13 septembre 2015 – Comme l’on peut voir un peu partout ou bien ici et là c’est selon, nous sommes dans le temps des crises et même dans le temps des signes du ciel. C’est seulement ce matin, c’est-à-dire aux premières heures de mon petit matin bien avant l’aube, que j’ai appris ceci : pendant que nous bouclions dans la fièvre la nouvelle formule de dedefensa.org, le Ciel et le sapiens terrestre, et sans doute les deux combinés, multipliaient les signes de connivences avec le “tourbillon crisique”, comme pour fêter dignement l’anniversaire du 11 septembre 2001. Laissant là ce texte que vous lisez et avant de poursuivre plus tard dans la journée, alors que s’en développait un autre, plus sérieux pour le “site des crises” qu’est dde.org, – il a été bouclé entretemps et l’on s’y référera pour une appréciation plus circonstanciée, – je suis allé, à la fine pointe de l’aube, faire ma coutumière promenade en forêt avec Klara, cette impériale beauceronne qui a suivi l’héroïque Margot dans la lignée de nos chères compagnes. (Je tiens au “K” de Klara, elle-même étant née dans une “année des K”...)
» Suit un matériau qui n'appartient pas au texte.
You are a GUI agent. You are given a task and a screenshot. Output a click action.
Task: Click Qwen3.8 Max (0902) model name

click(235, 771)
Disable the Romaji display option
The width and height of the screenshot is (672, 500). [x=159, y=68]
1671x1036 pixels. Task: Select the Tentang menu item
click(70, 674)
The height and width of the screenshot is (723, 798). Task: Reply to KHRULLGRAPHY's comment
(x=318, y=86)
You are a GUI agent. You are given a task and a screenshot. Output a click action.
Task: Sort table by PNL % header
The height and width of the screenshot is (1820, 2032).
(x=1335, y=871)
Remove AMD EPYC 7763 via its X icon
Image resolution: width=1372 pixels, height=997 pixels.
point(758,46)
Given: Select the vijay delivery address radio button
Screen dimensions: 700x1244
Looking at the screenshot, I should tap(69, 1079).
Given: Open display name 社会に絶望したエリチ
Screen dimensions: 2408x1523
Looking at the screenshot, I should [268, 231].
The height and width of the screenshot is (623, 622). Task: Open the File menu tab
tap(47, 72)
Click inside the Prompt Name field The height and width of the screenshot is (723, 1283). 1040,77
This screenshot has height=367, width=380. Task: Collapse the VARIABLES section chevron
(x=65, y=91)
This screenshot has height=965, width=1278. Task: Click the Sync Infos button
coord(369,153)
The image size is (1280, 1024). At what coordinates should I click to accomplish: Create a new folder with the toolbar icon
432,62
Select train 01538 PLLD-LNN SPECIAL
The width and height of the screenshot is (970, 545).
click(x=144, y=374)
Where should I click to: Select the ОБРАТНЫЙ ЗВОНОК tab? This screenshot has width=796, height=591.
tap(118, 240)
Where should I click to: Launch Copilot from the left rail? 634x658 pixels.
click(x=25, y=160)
J’avais l’oreille aux aguets et, pénétrant dans la forêt, je me suis demandé si l’atmosphère n’était pas celle de la Fin des Temps, frappé par le silence qui y régnait ; mais non, j’étais le jouet de mon imagination impressionnée par les derniers évènements que j’avais brusquement découverts ; nous entendîmes bientôt quelques chants d’oiseau et, la promenade poursuivie, Klara faillit s’étrangler (et m’emporter avec elle, moi qui suis au bout de la laisse) à la vue d’une biche que je n’avais pas vue, moi, et qui disparut avec une grâce naturelle mais un peu pressée dans la profondeur des taillis complices. J’ai crié à la biche que nous étions des amis mais on sentait bien qu’elle tenait d’abord à vérifier certaines choses ; la prochaine fois, peut-être, qui peut le dire... Quant à moi, j’étais rassuré sur la marche du monde.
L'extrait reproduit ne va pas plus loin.